━━ Исходный текст ━━
Впрочем, глагол «думать» в данном случае слишком жгуч. Головной мозг Уварова представлял собою как бы мичуринскую делянку: никаких сеянцев, только саженцы; на кожуре идеи-подвоя делается Т-образный надрез, в него вставляется черенок идеи-привоя; туго обвязать — и рано или поздно околотишь гибрид; это значительно надёжней, чем ждать милостей от природы. Оба раздела программы Застоя — внутри- и геополитический — опирались на последние достижения взвешенной отечественной мысли.

Первый — на тезис А. Х. Бенкендорфа: дабы избежать великих, как во Франции, потрясений, следите за IQ: в среднем по стране он должен быть всегда ниже, чем у самого бездарного руководства. Дословно:

«С самой смерти Людовика XIV французская нация, более испорченная, чем образованная, опередила своих королей в намерениях и потребности улучшений и перемен; не слабые Бурбоны шли во главе народа, а он сам влачил их за собой; Россию наиболее ограждает от бедствий революции то обстоятельство, что у нас со времён Петра Великого всегда впереди нации стояли её монархи; но по этому самому (а? каковы цинизм и дерзость: располагая лишь теми способностями, какие есть, — и это в аналитической записке на имя нац. лидера!) не должно слишком торопиться с просвещением, чтобы народ не стал по кругу своих понятий в уровень с монархами и не посягнул бы тогда на ослабление их власти».

Отсюда теория и практика сдерживающего образования. Худшее, что можно сказать про любого нежелательного: хочет быть (или: думает, что он) умнее всех. Это — волчий билет. (А комсомольский — на стол! И совету пионерского отряда поставить на вид: просмотрели, упустили товарища.)

Соответственно, геополитическую концепцию (решающий этап, железный занавес, всемирно-историческая роль, светлое будущее на руинах побеждённого Запада) Уваров, по-видимому, извлёк из коллективного бессознательного образованщины; или просто украл из статьи Николая Надеждина в журнале «Телескоп» (1832, № 1):

«Род человеческий, уже дважды живший и отживший полную жизнь мужества, по всем приметам вступает ныне в третий период существования. И никак невозможно подавить в себе тайной приятной уверенности, что святая мать Русь, дщерь и представительница великого славянского племени, назначается манием неисповедимого Промысла разыгрывать первую роль в новом действии великой драмы судеб человеческих; и что, может быть, она будет для времён грядущих тем же, чем некогда были пелазги для классического мира и тевтоны для мира романтического… Если Россия обратится к сокровищам обоих миров, кои суждено пережить ей, и, набогатившись их неистощимым богатством, воспрянет к живой и бодрой самодеятельности: тогда на что дерзнуть, чего достигнуть не возможет?»
━━━
━━ Извлечённые данные ━━
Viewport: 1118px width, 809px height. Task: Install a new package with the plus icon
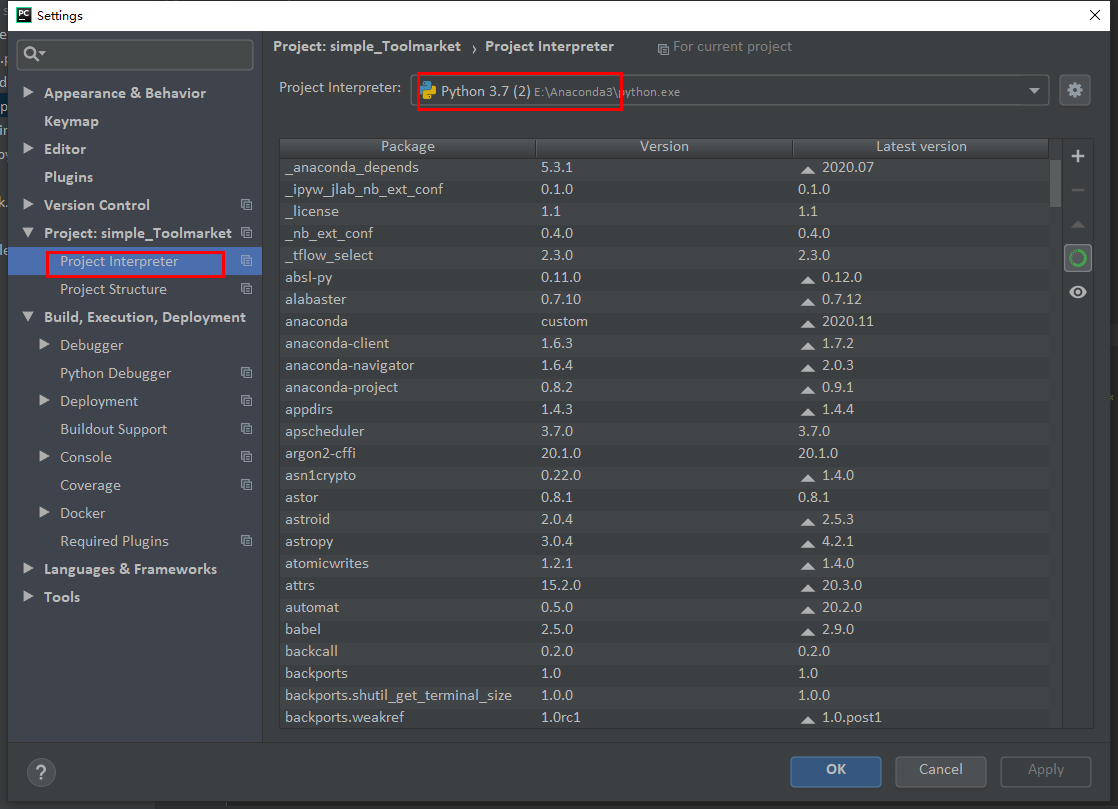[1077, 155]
━━━
━━ Извлечённые данные ━━
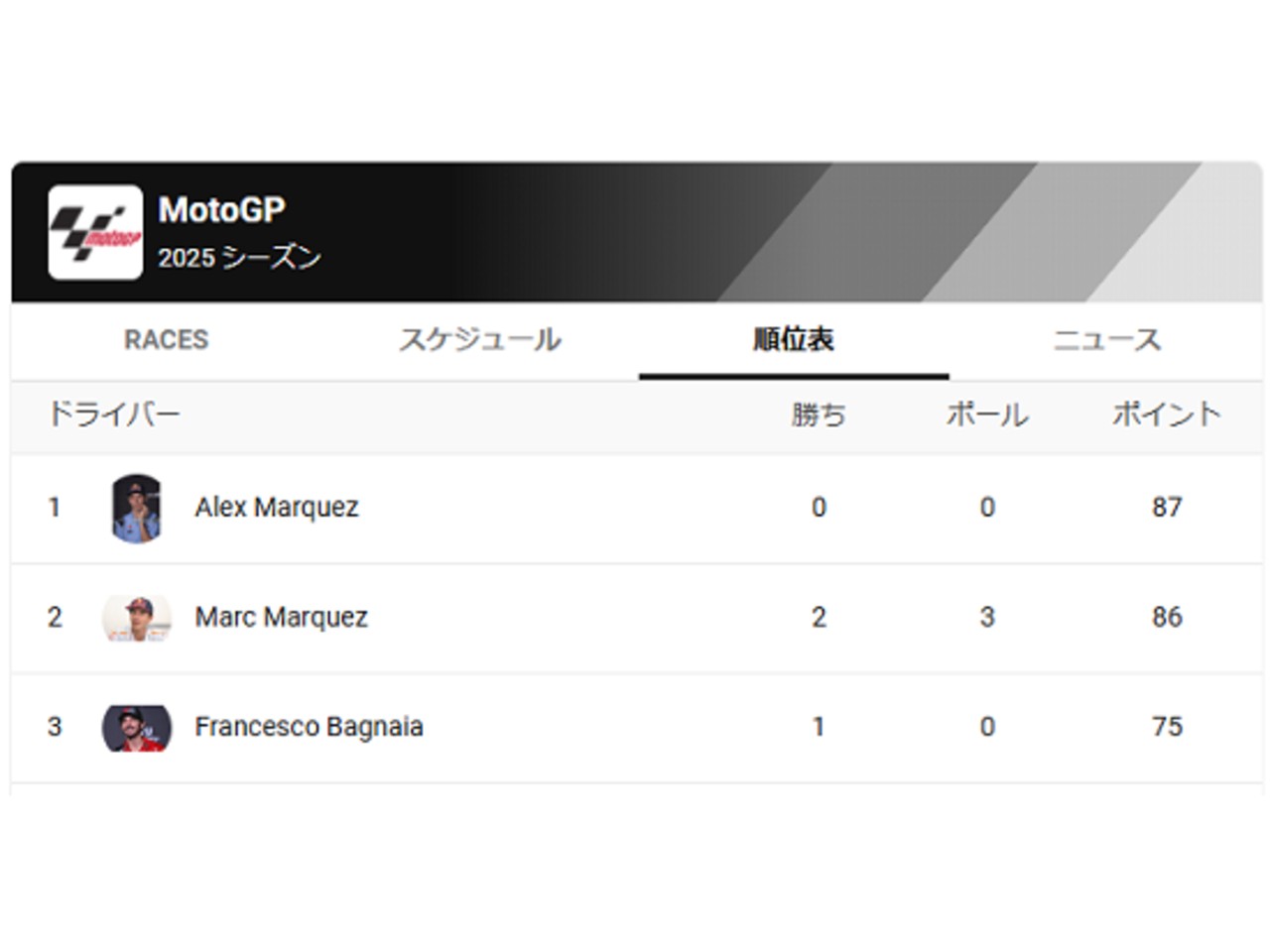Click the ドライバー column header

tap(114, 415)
━━━
## Задача 1:
Ответьте по тексту об Уварове:
(a) С чем сравнивается головной мозг Уварова?
(b) На чей тезис опирался первый раздел программы Застоя?
(c) В каком журнале, в каком году и в каком номере вышла статья Николая Надеждина?
## Задача 2:
Продолжите текст об Уварове, начав сразу после последнего приведённого в нём предложения.
Записи здесь никакой роли не играют.

## Письменный ответ 1:
(a) С мичуринской делянкой.
(b) На тезис А. Х. Бенкендорфа.
(c) В журнале «Телескоп», 1832, № 1.

## Письменный ответ 2:
(Скучно? А я предупреждал: это трактат. То есть действуют не фигуры, а тексты.)

Положим, сам Уваров ни во что такое — ни в какое светлое будущее — не верил. Как и Надеждин, полагаю. Как вообще никто. (Кроме миллионов русских крепостных. Которые, уяснив новую генеральную линию — и что она — навсегда, пошли на крайние — противозачаточные — меры.)

Уваровым владело — о горечь! о кислота! — роковое предчувствие, что всё бесполезно: когда-нибудь и Россия неизбежно превратится в цивилизованную европейскую страну — даже нельзя исключить, что в демократию.

Но так же непреложно он знал — о кислота! о горечь! — что избран Провидением, чтобы исполнить неисполнимое: погасить скорость. Как тот голландский мальчик с пальчиком против цунами — заткнуть отверстие в дамбе. Утешаясь этой параллелью. Не трепеща. И — патронов не жалеть; в смысле — виновных не щадить.

Так вот. Получив соответствующий административный ресурс, Уваров сразу же, первым делом и всею мощью обрушил его на Николая Полевого. Поскольку, вслед за Пушкиным, считал его участником самой опасной экстремистской группировки. Точнее — главарём.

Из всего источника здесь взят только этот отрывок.